Tuesday, December 8, 2015

Out in Places Like Wyoming [4,a]

Heading East: The First Stop, Ames Monument.

On day two of our adventures in Wyoming, a Friday, we woke up early expecting to see snow on the ground.  We had been told it was overdue.  We had been told it was in the forecast. And when we came back to the cabin after dinner on Thursday evening, light rain was coming down as a kind of slush and temperatures had dropped into the low thirties. A part of me expected blizzard.

Though a thin film of ice coated the puddle outside our front door on Friday morning, there was no snow on the plains.  In the predawn light we could see snow in the Medicine Bow Range to the west and on the Laramie Mountains to the east, but not on the flat lands between.


The sky was still largely overcast except for a slight gap along the eastern horizon. So as the sun came up we had a brief opportunity -- five minutes or so -- to take pictures.

After breakfast we headed east. Our plan was to visit the two churches my grandfather Nordstrom had pastored and to stop at several spots along the way that my family had frequented when I was very young. Time permitting, we would drive into Cheyenne either coming or going. My father had lived in Cheyenne most of his years until he graduated high school.  My own solitary memory of Cheyenne was attending Frontier Days with my grandmother in July, once upon a time, although the exact year or my precise age is now beyond recall.
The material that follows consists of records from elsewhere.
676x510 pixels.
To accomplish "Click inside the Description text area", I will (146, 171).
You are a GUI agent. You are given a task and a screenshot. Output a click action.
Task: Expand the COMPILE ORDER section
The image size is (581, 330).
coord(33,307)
We took I-80 around Laramie and then after a drive through that the Laramie Mountains to the east we headed for Cheyenne. In the pre-Interstate era, those dark days of two-lane travel, the highway went through every town along its main street, which is why they are often called Main Street. In Laramie, the main street is called Grand Avenue.

When we traveled to visit my Nordstrom grandparents at their last church in Golden Prairie, driving through Cheyenne slowed the trip considerably.  I have vague recollections of stopping along a night darkened street at a particular store so that my father could buy various kinds of popcorn as a treat.  It is the popcorn, especially the caramel popcorn, that I remember, not the town. On drives like that my parents would sing together.

On one occasion I recall my parents having a sudden, hushed conversation about a sign they had seen in a store window that apparently said that Indians were not welcome. I cannot be certain about more details from that distant evening, but the fact that the sign created such immediate and deep concern for my parents made an impression on me that has not diminished. This would have been, perhaps, 1953 or 54, when I was four or five.



It had not snowed at the ranch, but it had snowed in the Laramie Mountains overnight. I estimated 3 or 4 inches where the wind had not swept it away. Temperatures recorded on the car thermometer dropped from 39 near Laramie to 33 as we reached the summit. The sky to the west and north was very dark and the wind was blowing. To the south was clear sky.



Just east of the summit we turned off  I-80 to see the Ames Monument, which is close to the interstate on a muddy unpaved road that had a serious washboard surface. The Ames Monument is a 60 foot granite pyramid built by the Union Pacific Railroad to honor the Ames Brothers, who were instrumental in the building of the transcontinental railroad in the 19th Century. It marks the highest elevation (8,247 feet) of the original route.

The Ames brothers, Oliver and Oaks, like many industrialists, especially from the 19th Century, were heroes to some and villains to others. While the brief accounts I have read all tell pretty much the same facts, the story is pretty much that the triumph of the transcontinental railroad was offset by the greed, corruption, and influence peddling that brought it into being.

A railroad town called Sherman was built near this spot; but when the railroad was rerouted several miles to the south in 1901, the town disappeared. Today the monument just seems to rise from the ground out in the middle of nowhere, fitting perhaps for the Ames brothers.  A telling footnote here: the plaques atop the monument intended to honor the brothers offer relief busts of Oliver and Oaks on opposite sides; in both cases, from what I could see, the noses have been shot off.



I remember the Ames Monument from childhood. We had stopped there on occasion although I cannot imagine why. Apart from its historic importance, which is fairly singular and would have been lost on small boys, all I remember is squinting for family pictures on the sunny side of the monument.




Stefan and I did a little picture taking as the pyramid is such a distinctive feature in this winter-bleak landscape.






A short distance away, on the other side of I-80 is a better spot for little boys, more fun and more memorable. Vedauwoo is an area of rock formations that offers incredible possibilities for climbing and exploring.

But as the weather was discouraging and we had planned to head toward the Nebraska border to see if we could find my grandfather's churches, we decided to catch Vedauwoo on the return trip. We got in the car and headed east.